Basically - to quote Janine -
you commit to doing 30 minutes of genealogy research/organizing/whatever for 30 days in a row (i.e. the month of November). The “rules” of this challenge are very fluid. For example, you could decide that, for you, 30 minutes daily translates into 15 hours of activity over the course of the month.
I am in the process of downloading photos taken on my mobile phone at the State Library of Victoria a couple of weeks ago while doing some family history research into my Ellis ancestors. George and Isabella Ellis taught at country schools in Victoria, Australia from 1868-1881.
Yesterday I spent my 30 minutes reading about the history of the development of education in Victoria. Really interesting stuff.
Today I hope to save more images and print them out to learn more. It's a bit of a tedious process. I have to download the images and then edit them - cropping them and then print them out. I don't know about you but I cannot read and absorb stuff from the screen.
I took 126 photos and I have digitised and printed twenty-nine pages so I'm about a quarter of the way through. This morning it took me 30 minutes to start this blog post and print out six images. Crikey! At this rate it will take me another two to three weeks to digitise the rest. Gah! This is where a family historian's time goes.
Most of what I am printing out is from a history of educaiton in Victoria called Vision and Realisation published for the centenary of the establishment of education in Victoria.. The link to the catalogue record is here.
The history documents all sorts of data of interest to family historians e.g. curriculum, teachers salaries, inspectors, politics and funding. I learnt a new word in my reading last night which I hadn't heard of before - mensuration - do you know what that means? It's in relation to mathematics apparently. I'm googling it now. It means measurement -
- the part of geometry concerned with ascertaining lengths, areas, and volumes.
Who knew? Not me - but maths was never my strong point.
What have you been up to family history wise? Have you learned any new words? Did you enjoy school? Who were your favourite teachers and why?

EXCERPTED RECORDS:
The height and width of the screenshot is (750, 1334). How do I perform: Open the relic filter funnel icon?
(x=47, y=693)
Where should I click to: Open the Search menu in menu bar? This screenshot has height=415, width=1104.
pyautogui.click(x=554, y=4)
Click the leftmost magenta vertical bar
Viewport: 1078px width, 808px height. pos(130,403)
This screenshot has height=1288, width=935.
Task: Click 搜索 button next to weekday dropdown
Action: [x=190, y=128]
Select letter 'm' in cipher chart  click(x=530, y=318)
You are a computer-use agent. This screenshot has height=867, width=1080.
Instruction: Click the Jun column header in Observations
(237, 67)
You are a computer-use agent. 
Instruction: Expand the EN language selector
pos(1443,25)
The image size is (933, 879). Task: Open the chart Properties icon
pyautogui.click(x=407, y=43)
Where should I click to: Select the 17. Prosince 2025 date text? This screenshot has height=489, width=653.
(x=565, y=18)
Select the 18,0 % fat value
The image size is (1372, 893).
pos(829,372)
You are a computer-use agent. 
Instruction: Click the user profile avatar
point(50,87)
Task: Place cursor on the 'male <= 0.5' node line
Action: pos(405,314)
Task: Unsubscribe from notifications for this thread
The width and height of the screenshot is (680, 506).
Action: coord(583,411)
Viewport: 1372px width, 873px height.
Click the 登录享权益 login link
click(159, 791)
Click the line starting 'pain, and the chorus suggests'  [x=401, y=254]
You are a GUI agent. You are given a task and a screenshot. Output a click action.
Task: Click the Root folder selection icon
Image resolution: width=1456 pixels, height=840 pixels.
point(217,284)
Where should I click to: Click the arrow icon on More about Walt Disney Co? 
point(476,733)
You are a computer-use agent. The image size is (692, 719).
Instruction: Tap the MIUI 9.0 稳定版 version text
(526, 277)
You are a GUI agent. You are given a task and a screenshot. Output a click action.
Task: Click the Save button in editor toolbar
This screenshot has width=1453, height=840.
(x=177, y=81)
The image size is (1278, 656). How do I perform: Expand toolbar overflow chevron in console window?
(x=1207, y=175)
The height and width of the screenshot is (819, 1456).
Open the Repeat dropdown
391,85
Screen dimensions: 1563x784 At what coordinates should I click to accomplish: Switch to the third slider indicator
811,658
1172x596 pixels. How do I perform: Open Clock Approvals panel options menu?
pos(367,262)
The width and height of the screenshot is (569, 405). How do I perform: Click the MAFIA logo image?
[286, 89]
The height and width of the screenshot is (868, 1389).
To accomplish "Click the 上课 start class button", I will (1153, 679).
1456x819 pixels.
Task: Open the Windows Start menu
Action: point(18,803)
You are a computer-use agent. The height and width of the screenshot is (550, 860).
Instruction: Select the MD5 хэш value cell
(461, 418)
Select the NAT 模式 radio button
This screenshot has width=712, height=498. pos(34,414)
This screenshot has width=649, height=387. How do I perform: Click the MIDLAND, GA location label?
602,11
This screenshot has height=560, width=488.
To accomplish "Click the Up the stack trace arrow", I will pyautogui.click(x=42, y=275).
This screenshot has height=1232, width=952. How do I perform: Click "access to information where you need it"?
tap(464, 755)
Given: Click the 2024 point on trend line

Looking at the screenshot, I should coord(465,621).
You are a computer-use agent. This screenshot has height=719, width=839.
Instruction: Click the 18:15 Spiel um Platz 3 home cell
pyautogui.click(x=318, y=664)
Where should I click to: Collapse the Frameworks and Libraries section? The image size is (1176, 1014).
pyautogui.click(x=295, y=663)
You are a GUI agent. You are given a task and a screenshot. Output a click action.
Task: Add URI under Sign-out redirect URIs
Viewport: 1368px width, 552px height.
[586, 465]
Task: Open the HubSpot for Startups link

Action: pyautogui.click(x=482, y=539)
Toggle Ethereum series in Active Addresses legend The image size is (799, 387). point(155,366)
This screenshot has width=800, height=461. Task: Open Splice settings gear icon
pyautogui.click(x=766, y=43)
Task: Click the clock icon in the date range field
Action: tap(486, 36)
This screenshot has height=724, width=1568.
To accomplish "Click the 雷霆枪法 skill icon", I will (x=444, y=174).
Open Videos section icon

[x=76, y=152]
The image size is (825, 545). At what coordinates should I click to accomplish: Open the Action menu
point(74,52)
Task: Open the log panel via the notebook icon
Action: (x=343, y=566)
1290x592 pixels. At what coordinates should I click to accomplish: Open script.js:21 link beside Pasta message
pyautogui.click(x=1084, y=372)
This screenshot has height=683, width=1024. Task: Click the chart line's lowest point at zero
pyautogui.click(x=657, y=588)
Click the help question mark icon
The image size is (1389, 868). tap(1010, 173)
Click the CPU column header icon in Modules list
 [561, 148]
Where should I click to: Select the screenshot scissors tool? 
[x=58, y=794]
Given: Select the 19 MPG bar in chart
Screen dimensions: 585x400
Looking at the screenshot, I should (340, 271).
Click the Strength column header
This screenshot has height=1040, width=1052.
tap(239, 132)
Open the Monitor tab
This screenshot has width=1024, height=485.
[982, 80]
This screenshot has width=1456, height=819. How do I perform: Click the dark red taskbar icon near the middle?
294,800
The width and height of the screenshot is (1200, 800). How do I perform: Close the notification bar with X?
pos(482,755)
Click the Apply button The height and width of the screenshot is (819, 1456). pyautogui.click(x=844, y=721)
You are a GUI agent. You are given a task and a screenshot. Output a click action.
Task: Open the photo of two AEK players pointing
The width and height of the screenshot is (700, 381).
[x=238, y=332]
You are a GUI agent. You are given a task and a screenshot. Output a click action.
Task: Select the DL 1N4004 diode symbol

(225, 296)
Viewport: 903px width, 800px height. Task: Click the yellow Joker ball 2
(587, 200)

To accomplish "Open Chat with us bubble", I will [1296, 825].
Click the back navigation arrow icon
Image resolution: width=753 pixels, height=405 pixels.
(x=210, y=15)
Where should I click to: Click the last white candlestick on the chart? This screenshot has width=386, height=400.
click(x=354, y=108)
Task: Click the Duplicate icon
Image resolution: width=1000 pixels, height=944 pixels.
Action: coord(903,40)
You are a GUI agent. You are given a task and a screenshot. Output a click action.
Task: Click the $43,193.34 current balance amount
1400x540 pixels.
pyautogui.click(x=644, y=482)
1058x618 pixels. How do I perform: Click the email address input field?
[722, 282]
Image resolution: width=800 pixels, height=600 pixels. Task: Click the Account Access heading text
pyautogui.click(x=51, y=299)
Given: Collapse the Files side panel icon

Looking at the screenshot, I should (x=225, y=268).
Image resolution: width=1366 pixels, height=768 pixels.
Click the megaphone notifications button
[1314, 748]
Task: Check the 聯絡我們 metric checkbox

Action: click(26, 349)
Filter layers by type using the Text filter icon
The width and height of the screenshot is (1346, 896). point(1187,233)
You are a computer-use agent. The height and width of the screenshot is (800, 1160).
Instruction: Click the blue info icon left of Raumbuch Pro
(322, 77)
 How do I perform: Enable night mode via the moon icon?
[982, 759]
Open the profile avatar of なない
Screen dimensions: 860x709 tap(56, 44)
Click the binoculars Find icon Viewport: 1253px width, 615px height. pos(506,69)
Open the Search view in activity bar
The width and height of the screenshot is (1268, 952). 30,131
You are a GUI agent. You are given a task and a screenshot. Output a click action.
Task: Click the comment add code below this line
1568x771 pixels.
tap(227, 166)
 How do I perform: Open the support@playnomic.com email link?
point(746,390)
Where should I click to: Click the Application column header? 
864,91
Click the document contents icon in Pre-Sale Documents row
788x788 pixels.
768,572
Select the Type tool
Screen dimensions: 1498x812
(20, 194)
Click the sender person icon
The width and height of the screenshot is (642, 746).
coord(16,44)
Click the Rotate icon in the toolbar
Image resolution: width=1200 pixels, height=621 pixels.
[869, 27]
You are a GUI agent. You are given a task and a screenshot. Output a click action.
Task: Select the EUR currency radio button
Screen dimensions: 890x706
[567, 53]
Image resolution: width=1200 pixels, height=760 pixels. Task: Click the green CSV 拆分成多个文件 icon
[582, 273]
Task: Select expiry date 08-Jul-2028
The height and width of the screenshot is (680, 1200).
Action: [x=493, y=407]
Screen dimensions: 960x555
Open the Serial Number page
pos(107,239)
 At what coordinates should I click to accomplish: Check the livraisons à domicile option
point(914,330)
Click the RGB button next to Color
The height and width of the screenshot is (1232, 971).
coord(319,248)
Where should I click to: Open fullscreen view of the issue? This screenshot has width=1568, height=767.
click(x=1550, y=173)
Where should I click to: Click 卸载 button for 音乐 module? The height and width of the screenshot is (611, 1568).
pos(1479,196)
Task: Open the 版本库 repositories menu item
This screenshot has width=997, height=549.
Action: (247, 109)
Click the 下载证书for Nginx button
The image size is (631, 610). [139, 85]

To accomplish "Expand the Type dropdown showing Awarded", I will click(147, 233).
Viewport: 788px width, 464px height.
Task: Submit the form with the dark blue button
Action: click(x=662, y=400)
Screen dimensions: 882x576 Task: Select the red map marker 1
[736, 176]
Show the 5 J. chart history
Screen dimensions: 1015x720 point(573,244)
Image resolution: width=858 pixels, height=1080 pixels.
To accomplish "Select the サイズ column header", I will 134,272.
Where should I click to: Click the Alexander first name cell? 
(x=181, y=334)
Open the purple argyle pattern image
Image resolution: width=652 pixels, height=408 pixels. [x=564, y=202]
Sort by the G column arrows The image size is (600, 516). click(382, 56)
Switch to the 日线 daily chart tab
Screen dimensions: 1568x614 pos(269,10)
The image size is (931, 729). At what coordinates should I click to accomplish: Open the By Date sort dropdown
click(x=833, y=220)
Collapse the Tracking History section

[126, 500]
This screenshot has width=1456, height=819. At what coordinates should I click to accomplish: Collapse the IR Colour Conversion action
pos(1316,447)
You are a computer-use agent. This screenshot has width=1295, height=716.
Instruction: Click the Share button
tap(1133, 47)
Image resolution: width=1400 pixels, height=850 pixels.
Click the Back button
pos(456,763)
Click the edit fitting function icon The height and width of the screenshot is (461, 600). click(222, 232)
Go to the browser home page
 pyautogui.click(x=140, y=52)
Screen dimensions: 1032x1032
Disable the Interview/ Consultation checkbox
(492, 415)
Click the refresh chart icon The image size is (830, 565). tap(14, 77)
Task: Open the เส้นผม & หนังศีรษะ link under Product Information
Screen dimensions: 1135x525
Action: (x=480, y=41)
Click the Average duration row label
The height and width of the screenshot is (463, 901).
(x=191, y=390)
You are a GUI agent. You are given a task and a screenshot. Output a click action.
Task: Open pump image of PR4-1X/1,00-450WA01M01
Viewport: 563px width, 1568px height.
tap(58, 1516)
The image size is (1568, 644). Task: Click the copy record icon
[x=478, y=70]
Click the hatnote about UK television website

OBJECTIVES:
[1] Please copy word for word the part of the genealogy blog post starting with "Basically - to" and going on through "of the month.".
[2] According to the genealogy blog post, how many photos were taken at the State Library of Victoria?
[3] The genealogy blog post says that the history of education in Victoria documents several kinds of data of interest to family historians. List them all.

TASK-BY-TASK SOLUTIONS:
[1]
Basically - to quote Janine -
you commit to doing 30 minutes of genealogy research/organizing/whatever for 30 days in a row (i.e. the month of November). The “rules” of this challenge are very fluid. For example, you could decide that, for you, 30 minutes daily translates into 15 hours of activity over the course of the month.

[2] 126 photos.

[3]
- Curriculum
- Teachers salaries
- Inspectors
- Politics
- Funding